Ну а как же быть с его цинизмом, бравадой, позволяющей ему говорить пошлости?

7 мая 1900 года Л.Н. Толстой, ознакомившись с повестью Чехова «В овраге», записал в своем дневнике: «Видел во сне тип старика, который у меня предвосхитил Чехов. Старик был тем особенно хорош, что он был почти святой, а между тем пьющий и ругатель. Я в первый раз ясно понял ту силу, которую приобретают типы от смело накладываемых теней. Сделаю это на Хаджи Мурате и Марье Дмитриевне»12.

Переделывая «Лешего», решительно меняя его идейную концепцию, обращаясь от абстрактного морализирования к действительности, Чехов и пришел к мысли об этих «смело накладываемых тенях», которые диктовались правдой жизни. Астров и явился положительным героем того типа, который так поразил Толстого. Чеховский принцип создания положительного героя проявился тут во всем его блеске.

И вновь Чехову удалось создать образ и произведение в целом, которое оказалось способным преодолеть тяготение времени, которое его породило, и начать свою жизнь в веках. Широкое обращение к этой пьесе во многих театрах современного мира убедительно свидетельствует, что и в данном случае художественные обобщения Чехова имеют общечеловеческий характер.

Примечания

1. Ленин В.И. Полн. собр. соч., т. 12, с. 331.

2. Чехов в воспоминаниях современников, с. 263.

3. Гитович Н.И. Летопись жизни и творчества А.П. Чехова, с. 282—283.

4. Эта версия теперь получила дополнительные аргументы.

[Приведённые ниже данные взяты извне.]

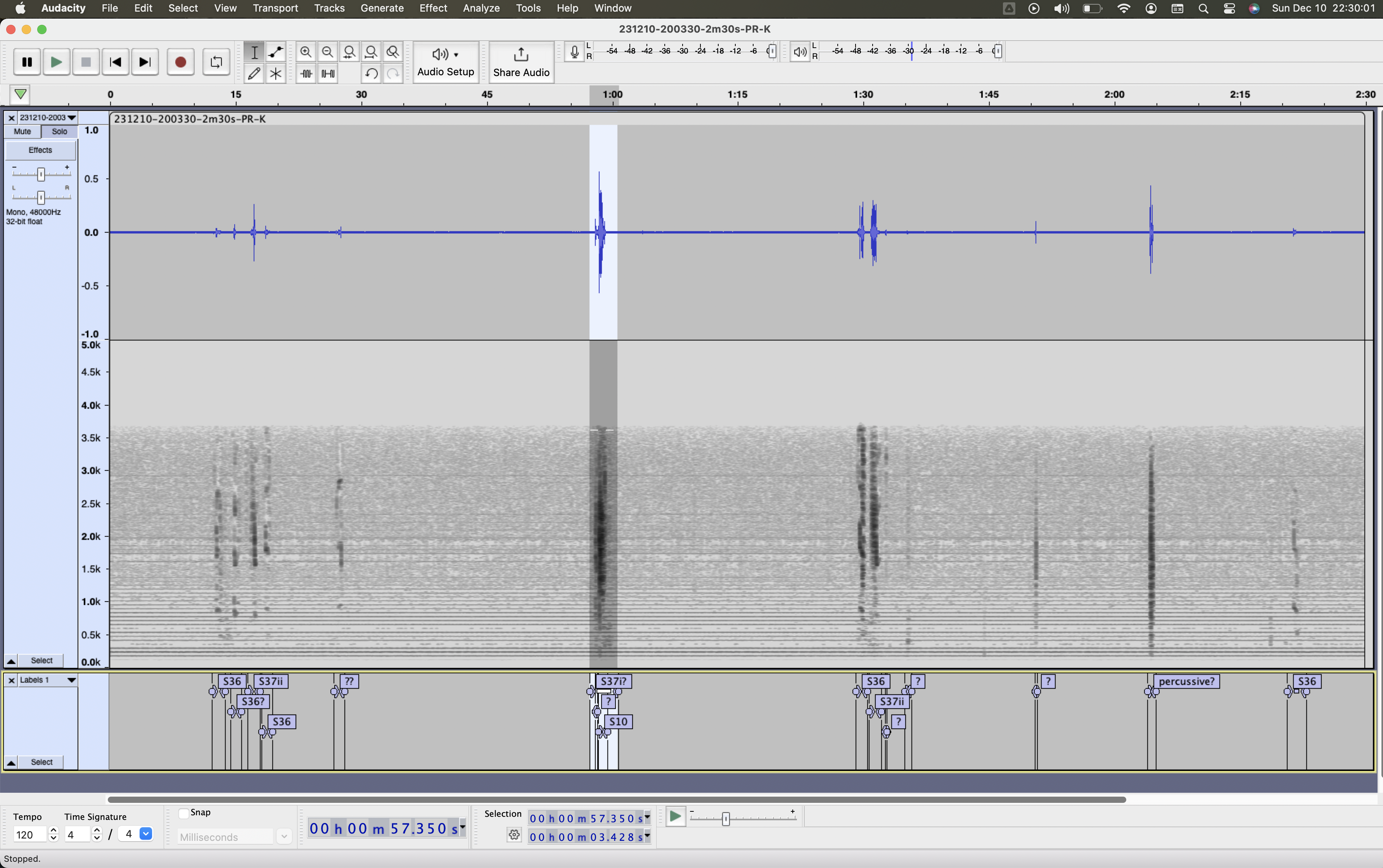Open the Analyze menu
Viewport: 1383px width, 868px height.
point(481,8)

Установлено, что в «Дяде Ване» использованы дневниковые записи Чехова августа—октября 1896 года. Сличение почерка, которым написана сохранившаяся страничка «Дяди Вани», с другими рукописями Чехова также подтвердило это предположение (см.: Чехов А.П. Полн. собр. соч. и писем в 30-ти т. Сочинения, т. 13, с. 389—390.)

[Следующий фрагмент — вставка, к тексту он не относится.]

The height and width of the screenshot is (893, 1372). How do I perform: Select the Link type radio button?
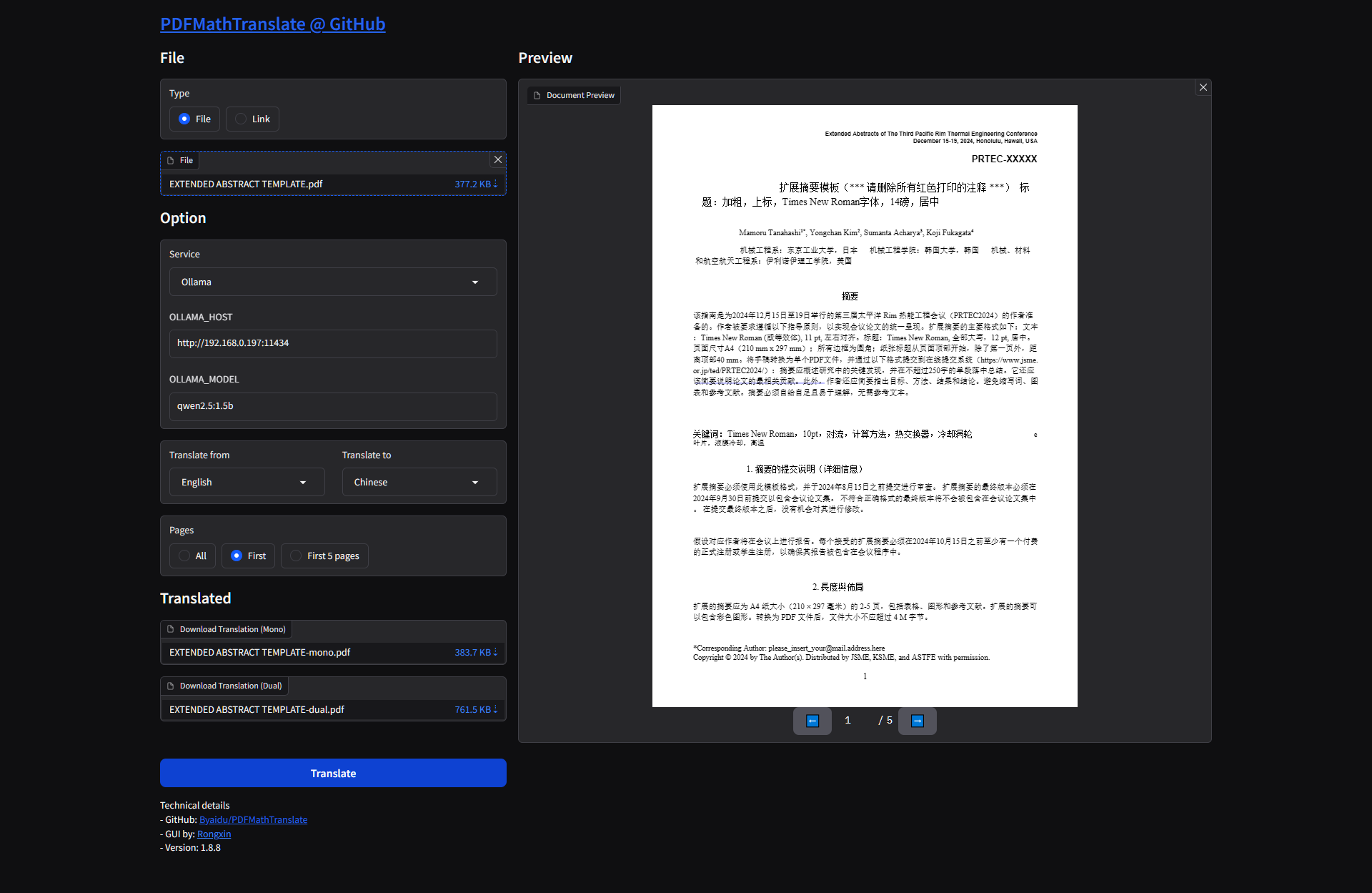point(242,119)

5. М. Горький и А. Чехов. Переписка. Статьи. Высказывания, с. 25.

6. М. Горький и А. Чехов. Переписка. Статьи. Высказывания, с. 23—24.

7. М. Горький и А. Чехов. Переписка. Статьи. Высказывания, с. 122.

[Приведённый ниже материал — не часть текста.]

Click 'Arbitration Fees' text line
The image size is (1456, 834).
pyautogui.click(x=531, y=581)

8. Гитович Н.И. Летопись жизни и творчества А.П. Чехова, с. 693.

9. Чехов А.П. Полн. собр. соч. и писем в 30-ти т. Сочинения, т. 13, с. 411.

10. Станиславский К.С. Собр. соч. в 8-ми т., т. 5. М., 1958, с. 618.

11. М. Горький и А. Чехов. Переписка. Статьи. Высказывания, с. 140—141.

12. Л.Н. Толстой о литературе. М., 1955, с. 505.